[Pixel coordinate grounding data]
========================================================================
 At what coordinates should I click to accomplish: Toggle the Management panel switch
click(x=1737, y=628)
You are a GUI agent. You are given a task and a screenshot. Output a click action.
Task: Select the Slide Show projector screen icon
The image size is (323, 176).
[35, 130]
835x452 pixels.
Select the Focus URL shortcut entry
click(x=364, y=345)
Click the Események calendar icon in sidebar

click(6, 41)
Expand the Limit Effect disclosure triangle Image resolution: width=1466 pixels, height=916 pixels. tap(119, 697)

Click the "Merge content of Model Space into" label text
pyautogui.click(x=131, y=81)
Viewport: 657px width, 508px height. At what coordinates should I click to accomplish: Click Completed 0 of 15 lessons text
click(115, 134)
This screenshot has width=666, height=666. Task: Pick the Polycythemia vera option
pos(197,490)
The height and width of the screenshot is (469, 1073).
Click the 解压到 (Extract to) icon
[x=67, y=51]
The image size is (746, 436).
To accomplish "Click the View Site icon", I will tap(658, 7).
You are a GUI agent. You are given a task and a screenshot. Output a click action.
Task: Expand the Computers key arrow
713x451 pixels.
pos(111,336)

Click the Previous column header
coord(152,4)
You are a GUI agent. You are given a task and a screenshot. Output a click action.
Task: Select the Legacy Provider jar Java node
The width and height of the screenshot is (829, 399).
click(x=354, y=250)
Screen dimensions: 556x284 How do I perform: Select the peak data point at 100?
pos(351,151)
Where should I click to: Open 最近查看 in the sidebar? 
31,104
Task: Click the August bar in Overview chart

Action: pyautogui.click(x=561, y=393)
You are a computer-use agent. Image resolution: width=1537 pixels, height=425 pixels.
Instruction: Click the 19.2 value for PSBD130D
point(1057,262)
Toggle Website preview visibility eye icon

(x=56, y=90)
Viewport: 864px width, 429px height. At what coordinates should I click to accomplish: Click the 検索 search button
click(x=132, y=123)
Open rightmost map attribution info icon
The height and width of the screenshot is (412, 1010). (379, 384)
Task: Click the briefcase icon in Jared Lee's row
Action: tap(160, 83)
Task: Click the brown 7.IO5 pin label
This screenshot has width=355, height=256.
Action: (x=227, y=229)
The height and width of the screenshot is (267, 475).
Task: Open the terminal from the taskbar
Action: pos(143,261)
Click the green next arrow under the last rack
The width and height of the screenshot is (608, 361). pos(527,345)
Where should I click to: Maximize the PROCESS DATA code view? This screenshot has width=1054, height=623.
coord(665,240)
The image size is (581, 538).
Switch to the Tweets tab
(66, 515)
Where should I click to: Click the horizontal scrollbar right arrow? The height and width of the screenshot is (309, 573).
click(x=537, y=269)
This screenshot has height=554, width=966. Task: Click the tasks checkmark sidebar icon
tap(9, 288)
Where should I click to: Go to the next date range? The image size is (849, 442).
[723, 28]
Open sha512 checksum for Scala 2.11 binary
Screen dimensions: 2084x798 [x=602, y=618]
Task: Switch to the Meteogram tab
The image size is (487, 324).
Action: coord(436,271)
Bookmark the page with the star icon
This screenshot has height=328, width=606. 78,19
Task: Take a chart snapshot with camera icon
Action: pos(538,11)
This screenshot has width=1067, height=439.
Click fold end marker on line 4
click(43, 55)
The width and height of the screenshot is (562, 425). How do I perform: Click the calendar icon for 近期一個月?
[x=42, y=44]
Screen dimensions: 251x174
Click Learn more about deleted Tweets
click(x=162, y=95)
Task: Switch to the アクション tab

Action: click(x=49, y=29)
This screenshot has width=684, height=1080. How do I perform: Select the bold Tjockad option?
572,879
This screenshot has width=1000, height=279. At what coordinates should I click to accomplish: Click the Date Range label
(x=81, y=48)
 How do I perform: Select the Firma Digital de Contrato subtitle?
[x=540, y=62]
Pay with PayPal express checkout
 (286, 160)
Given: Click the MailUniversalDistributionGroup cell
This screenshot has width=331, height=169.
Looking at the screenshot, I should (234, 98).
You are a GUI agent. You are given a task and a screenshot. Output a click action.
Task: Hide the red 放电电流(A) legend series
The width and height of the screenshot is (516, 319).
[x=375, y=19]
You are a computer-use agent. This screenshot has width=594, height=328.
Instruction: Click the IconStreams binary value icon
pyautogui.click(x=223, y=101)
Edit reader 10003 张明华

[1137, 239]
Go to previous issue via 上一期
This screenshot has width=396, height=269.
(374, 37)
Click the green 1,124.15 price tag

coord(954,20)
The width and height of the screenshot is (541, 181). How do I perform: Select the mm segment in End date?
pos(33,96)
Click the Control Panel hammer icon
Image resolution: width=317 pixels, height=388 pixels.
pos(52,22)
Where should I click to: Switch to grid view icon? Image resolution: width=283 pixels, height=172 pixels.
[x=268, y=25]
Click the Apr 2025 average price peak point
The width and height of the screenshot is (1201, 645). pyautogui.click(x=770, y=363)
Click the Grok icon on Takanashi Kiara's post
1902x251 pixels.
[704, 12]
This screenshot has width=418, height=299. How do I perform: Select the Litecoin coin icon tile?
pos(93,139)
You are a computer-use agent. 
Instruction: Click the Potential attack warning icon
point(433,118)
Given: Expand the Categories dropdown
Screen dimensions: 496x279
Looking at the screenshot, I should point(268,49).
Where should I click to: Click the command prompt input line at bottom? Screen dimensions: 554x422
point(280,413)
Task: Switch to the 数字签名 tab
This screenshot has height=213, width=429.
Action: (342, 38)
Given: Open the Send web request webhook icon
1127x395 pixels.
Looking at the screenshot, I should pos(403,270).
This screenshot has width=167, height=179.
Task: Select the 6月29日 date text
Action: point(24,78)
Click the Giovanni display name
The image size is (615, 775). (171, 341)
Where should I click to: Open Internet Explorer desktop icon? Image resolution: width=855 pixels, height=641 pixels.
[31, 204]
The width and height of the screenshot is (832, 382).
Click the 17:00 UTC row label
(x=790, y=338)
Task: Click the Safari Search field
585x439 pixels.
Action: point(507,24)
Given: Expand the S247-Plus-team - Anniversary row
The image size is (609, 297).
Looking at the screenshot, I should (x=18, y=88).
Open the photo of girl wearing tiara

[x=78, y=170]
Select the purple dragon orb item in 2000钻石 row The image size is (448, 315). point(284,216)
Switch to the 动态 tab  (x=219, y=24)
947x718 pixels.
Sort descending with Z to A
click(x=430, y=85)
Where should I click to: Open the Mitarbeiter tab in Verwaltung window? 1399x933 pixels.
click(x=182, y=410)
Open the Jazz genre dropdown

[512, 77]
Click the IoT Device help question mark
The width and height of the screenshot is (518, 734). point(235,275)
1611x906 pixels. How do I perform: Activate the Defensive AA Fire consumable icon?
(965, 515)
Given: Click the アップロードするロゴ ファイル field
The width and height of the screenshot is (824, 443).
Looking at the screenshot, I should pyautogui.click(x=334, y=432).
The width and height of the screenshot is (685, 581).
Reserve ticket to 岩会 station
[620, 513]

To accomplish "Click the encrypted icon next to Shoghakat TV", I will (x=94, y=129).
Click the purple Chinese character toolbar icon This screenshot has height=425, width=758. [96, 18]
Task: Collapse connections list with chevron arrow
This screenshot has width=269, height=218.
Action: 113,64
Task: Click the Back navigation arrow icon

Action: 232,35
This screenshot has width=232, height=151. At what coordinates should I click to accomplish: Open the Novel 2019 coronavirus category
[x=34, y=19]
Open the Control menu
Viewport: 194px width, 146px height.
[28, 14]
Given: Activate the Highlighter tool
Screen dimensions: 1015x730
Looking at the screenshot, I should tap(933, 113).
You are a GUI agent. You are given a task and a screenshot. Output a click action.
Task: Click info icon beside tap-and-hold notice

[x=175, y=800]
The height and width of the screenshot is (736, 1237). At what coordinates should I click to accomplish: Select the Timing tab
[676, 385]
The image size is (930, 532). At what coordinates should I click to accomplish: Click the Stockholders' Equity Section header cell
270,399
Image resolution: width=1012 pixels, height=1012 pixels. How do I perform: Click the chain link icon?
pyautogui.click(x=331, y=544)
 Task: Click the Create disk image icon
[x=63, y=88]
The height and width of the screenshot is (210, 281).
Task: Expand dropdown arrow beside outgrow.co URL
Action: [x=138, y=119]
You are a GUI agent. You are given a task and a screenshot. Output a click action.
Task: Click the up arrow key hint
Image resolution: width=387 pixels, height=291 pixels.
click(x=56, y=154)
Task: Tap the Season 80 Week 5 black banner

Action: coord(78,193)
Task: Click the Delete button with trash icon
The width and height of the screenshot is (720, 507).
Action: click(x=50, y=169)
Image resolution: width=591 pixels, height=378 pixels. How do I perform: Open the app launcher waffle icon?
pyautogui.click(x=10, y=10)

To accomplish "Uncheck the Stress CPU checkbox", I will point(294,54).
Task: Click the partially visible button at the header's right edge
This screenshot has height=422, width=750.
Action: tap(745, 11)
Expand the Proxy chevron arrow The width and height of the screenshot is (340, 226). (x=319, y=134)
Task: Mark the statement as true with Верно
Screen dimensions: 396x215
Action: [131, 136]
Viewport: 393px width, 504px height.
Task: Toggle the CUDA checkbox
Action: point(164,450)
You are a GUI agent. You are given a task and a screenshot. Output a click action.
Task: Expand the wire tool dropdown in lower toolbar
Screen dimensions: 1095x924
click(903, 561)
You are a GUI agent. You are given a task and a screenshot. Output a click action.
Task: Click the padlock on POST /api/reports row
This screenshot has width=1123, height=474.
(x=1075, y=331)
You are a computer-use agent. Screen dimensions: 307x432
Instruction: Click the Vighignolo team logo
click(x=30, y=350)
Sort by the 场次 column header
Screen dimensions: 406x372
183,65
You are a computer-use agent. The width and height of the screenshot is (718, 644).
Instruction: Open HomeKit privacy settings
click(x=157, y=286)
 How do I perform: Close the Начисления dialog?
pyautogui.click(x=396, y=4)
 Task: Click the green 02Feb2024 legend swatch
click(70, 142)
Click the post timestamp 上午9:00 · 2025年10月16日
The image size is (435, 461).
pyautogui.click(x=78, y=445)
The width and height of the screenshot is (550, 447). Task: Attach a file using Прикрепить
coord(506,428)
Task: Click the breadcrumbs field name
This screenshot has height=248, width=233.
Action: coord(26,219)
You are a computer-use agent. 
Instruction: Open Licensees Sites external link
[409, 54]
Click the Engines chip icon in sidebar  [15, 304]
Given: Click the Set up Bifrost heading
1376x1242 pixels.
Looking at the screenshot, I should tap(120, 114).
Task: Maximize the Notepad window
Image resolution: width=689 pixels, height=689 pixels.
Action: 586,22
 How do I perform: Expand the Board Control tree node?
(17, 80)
========================================================================
## Task goal
Search the data for "field" and list every line in which it occurs.

## Result
Task: Click the Safari Search field
Given: Click the アップロードするロゴ ファイル field
Task: Click the breadcrumbs field name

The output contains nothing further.